Now don’t take this the wrong way. I like the majority of the people we deal with in the permit offices and enjoy chatting with them. But time equals money and losing an hour’s time to drive across town or to another area for a simple plumbing permit application is a ludicrous waste of valuable time.
In one borough north of here, it is necessary to check in at the front desk and be buzzed through a locked door to the inner sanctum for access to the plumbing permit office. On a recent visit, I stood at the front desk for 15 minutes while the receptionist talked with her veterinarian on the phone about her dog’s intestinal problems.
By sheer coincidence, the permit lady came to the lobby, recognized me and asked if I was there to pick up a plumbing permit. She let me know I was interfering with her intended coffee break. Great, now on top of having just listened to a graphic description of Fido’s stomach contents, I get to be a burden to the permit officer. Never mind my 1½ hours of productive time lost. I’m just the customer who gets to shell out 70 bucks for the privilege of obtaining a plumbing permit that grants me an audience with an inspector who knows less about plumbing than the town drunk!

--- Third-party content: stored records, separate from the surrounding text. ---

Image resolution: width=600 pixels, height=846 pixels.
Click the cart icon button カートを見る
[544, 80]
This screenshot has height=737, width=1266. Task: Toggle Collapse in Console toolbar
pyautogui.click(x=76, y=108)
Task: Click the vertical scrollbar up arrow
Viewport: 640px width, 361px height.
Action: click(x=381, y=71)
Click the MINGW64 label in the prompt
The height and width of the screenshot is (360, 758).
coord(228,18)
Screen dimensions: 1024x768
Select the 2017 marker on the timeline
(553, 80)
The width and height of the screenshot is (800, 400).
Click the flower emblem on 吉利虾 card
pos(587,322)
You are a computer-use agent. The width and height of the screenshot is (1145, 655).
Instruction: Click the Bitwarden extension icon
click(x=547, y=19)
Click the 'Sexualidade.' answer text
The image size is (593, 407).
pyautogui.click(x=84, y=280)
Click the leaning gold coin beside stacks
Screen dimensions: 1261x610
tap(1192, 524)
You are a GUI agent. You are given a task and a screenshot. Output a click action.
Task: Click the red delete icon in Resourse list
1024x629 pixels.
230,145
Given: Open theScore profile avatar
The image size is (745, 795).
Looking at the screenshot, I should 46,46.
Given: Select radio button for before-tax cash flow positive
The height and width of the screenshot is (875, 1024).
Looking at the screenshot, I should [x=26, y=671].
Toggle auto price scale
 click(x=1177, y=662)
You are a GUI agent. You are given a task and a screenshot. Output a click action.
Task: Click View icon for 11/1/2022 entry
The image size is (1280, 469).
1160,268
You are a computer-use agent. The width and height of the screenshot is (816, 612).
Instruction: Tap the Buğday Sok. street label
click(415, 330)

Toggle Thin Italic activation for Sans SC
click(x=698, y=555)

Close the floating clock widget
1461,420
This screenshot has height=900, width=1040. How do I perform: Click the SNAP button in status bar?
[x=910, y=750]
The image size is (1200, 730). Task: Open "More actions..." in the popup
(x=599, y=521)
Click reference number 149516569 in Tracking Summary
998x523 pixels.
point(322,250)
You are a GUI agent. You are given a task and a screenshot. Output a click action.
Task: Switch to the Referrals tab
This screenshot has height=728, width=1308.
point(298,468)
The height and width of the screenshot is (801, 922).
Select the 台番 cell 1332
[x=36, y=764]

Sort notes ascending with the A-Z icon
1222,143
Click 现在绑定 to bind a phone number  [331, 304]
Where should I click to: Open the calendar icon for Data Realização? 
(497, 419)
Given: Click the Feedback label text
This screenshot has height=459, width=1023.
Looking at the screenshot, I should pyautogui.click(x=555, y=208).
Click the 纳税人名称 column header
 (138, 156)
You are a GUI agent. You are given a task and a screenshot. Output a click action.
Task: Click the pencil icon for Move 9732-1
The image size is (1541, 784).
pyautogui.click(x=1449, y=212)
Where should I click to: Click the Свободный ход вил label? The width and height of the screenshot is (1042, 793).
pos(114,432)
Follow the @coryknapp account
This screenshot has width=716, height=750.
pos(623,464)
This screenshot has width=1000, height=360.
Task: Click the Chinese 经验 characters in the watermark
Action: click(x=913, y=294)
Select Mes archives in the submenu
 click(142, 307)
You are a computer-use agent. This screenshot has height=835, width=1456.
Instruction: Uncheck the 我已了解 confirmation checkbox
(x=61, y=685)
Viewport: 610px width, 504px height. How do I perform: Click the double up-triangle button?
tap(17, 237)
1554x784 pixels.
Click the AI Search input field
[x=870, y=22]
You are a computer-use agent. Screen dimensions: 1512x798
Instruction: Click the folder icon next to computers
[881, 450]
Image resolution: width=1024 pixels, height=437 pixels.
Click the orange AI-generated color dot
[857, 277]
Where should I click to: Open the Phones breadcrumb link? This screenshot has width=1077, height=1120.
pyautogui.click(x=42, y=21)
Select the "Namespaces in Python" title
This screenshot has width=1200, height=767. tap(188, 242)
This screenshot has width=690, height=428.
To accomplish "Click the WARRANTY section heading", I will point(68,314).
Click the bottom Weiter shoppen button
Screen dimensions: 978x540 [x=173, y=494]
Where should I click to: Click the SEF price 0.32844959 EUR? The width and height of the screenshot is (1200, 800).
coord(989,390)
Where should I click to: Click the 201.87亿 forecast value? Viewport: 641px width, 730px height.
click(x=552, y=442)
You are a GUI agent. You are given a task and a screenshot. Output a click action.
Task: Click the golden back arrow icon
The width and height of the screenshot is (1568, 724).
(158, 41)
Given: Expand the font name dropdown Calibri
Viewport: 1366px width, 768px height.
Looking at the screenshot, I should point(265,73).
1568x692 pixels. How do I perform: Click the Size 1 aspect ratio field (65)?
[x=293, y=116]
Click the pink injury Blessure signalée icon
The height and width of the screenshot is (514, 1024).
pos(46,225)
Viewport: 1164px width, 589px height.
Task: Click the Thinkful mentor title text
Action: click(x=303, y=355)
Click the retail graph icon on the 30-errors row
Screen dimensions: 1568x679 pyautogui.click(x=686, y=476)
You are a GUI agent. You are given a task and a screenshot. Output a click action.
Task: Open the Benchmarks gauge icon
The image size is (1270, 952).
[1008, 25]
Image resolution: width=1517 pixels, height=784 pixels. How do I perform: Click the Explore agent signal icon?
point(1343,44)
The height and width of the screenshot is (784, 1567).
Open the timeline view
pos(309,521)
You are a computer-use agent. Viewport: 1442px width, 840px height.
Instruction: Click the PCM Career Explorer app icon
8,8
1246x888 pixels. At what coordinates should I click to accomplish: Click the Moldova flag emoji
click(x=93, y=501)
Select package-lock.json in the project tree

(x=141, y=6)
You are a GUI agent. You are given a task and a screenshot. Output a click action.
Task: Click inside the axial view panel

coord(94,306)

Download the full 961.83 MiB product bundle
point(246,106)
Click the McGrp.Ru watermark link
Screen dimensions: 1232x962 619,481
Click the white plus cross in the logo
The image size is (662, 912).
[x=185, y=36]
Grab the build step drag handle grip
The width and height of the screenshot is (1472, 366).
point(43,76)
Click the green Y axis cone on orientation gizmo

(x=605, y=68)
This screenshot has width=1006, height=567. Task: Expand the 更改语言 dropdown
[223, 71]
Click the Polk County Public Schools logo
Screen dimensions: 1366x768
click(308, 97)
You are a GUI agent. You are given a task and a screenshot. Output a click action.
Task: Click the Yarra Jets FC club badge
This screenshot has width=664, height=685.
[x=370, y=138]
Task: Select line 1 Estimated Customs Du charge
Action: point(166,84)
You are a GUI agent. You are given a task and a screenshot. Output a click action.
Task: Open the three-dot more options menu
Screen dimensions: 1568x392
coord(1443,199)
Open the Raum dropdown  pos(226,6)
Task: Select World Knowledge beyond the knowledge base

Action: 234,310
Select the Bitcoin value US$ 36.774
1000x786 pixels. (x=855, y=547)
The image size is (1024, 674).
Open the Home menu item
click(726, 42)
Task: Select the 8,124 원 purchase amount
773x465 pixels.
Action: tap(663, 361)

Here’s the really stupid part: Every one of these governing organizations has telephones, fax machines and computers that are either connected to Web sites or have e-mail addresses for their employees. There can be no valid excuse for not using any one or combination of these modern communication devices to convey the information needed to secure a plumbing permit.
“But we need you to appear in person to verify it’s really you applying for the permit,” they say. Bull feathers! Not a single one of them is making any attempt to enforce the plumbing codes with those who waltz plumbing goods out of the big-box DIY centers. The same goods for which we must obtain plumbing permits to install legally.
They’re not bothering to chase unlicensed trunk slammers, drain cleaners and others who routinely ignore lifting permits. They aren’t licensed and many of them are constituents, which means they’re not only taxpayers, they vote! Don’t want to tick off the voters, do we? Let’s ride herd on the professional plumbing contractors instead. We can always take away their licenses and stop them from doing business.
Then there’s the $70 permit fee that gets you three visits. Additional visits are $50 each and we all know what that is meant to imply – play ball or I’ll find a reason to flunk the work. So my question is if that’s good for three visits and I only need one visit under this permit, do I get to bank the other two as a credit? You know the answer.
Last weekend, I bumped into a local township supervisor as he was picking up plumbing fixtures at the big box DIY outlet. When I inquired about his needing a plumbing permit for the work, he replied that plumbing permits were a joke and that he didn’t feel the need to pay a plumber just so he could be legal. Go figure.